__AIM OF THE EXERCISE__: Beneath this task are records; state how many of their lines hold the word "will", and nothing else.

[DATA SUPPLIED — start]

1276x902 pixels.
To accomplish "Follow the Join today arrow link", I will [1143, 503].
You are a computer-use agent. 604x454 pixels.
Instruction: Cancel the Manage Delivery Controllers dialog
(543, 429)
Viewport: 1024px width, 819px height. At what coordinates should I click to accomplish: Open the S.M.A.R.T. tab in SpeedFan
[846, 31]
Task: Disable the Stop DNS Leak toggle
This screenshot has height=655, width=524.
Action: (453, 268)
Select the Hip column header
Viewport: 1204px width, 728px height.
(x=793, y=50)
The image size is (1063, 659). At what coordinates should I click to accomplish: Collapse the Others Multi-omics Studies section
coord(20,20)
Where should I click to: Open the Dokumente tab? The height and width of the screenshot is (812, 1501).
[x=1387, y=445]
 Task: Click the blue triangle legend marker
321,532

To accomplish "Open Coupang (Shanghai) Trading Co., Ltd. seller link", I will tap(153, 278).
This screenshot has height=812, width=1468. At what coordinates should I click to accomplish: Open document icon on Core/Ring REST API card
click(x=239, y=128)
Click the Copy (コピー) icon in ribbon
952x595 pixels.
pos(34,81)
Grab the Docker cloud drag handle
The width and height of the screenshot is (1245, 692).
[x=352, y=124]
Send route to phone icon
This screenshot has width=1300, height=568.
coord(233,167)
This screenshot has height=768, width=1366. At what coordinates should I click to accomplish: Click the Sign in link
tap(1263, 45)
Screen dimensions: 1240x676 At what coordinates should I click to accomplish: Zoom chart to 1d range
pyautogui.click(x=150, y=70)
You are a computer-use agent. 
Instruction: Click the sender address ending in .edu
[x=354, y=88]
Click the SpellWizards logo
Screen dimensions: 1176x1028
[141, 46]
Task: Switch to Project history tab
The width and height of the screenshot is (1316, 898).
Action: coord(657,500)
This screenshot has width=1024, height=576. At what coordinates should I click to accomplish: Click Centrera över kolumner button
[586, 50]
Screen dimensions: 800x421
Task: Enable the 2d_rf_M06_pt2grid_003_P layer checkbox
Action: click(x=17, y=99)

[DATA SUPPLIED — finish]

__RESPONSE FOR THIS EXERCISE__: 2